What Huckabee hopes to win

He knows he can't overtake McCain for the GOP nomination, but he stays in the race for a chance to be seen as a leader of conservative evangelicals.

WASHINGTON — Six days ago, John McCain effectively clinched the Republican nomination for president. Media outlets around the globe reported the news. Millions assumed the race was over.

And yet, rival Mike Huckabee thinks he's still in it.

"This is an election, not a coronation," a defiant Huckabee said Wednesday as he set out for Wisconsin, site of the next GOP primary.

Day by day, Huckabee has become a growing nuisance to McCain.

"Of course, I would like for him to withdraw today; it would be much easier," the senator from Arizona told reporters Wednesday at a social club on Capitol Hill. "But I respect his right to remain in this race for just as long as he wants to."

Huckabee, an ordained Southern Baptist minister, conceded over the weekend that it would take a miracle for him to get the 1,191 delegates needed to win the nomination.

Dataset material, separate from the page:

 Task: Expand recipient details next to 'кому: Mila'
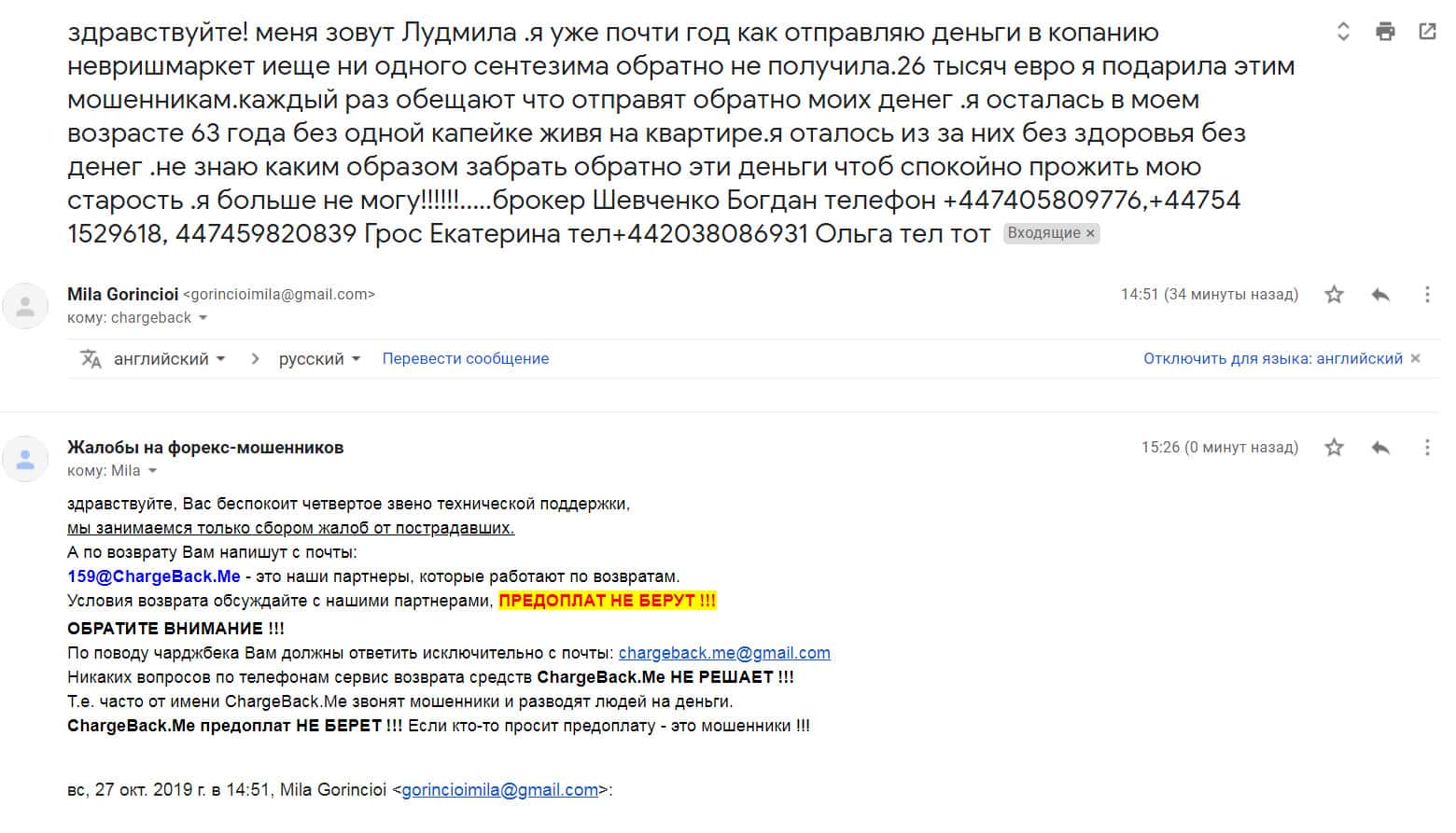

McCain is leading, 843 to 242, according to the Associated Press.

But as he battles onward, Huckabee, 52, is gaining something else: A chance to be seen as a national leader of conservative evangelicals -- a potent force in the Republican Party -- and perhaps as their standard-bearer in a future presidential race.

Fueled by support from evangelicals, he won two Republican contests Saturday -- in Louisiana and Kansas. He gave McCain another scare in Virginia on Tuesday, even though he lost.

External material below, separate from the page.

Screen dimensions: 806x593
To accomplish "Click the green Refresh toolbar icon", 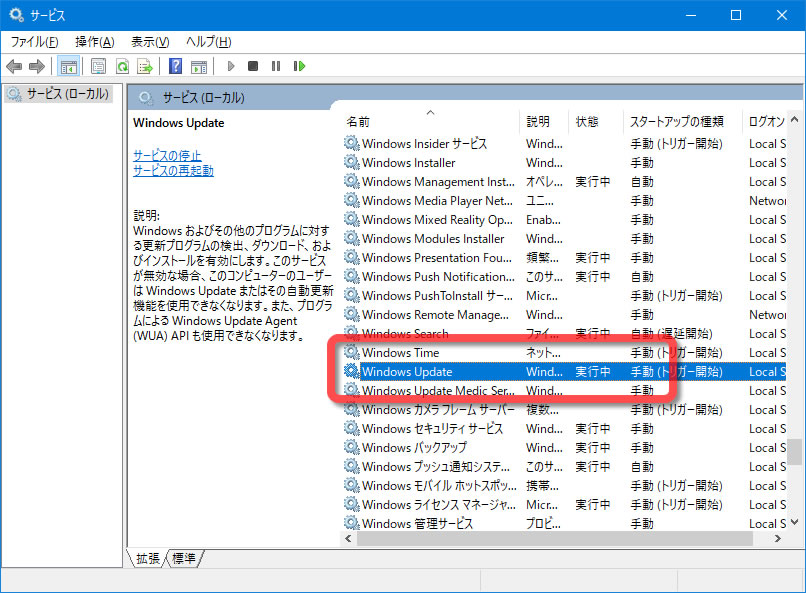I will 121,66.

Bob Wickers, a Huckabee strategist, said the former Arkansas governor still hoped to best McCain, but added that there were "bigger issues here about the next generation."

"It's about conservatives," Wickers said. "It's about the movement. It's about people under-represented in the party who need a voice, and him being that voice."

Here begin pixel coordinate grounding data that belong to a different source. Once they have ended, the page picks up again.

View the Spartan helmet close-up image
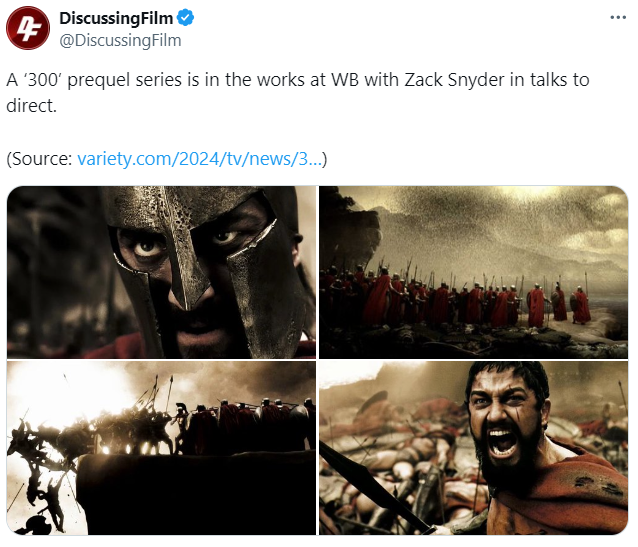Viewport: 638px width, 547px height. [162, 272]
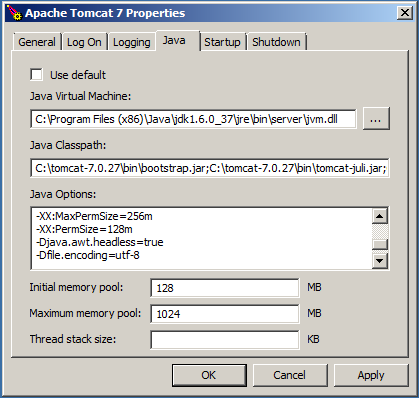Focus the Initial memory pool field

click(225, 288)
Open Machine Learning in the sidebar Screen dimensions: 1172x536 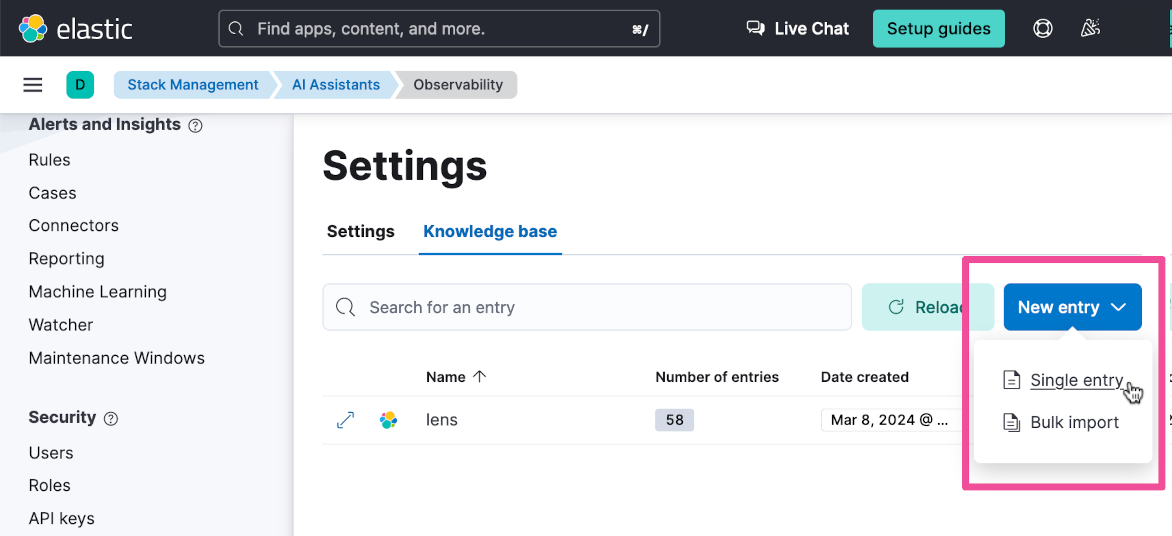(x=98, y=292)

If Huckabee can pick up another 39 delegates -- his best shots will come next month in Texas and Mississippi -- he also would get the satisfaction of surpassing the total collected by Mitt Romney, who dropped out of the race.

The price, however, would be more discomfort for McCain.

"You never want to be losing primaries after you've kind of locked up the nomination," said Alan I. Abramowitz, a political science professor at Emory University in Atlanta.

In Wisconsin on Wednesday, Huckabee echoed Romney's argument that McCain -- whom he did not name -- was part of a Washington culture that has failed to address many of America's problems.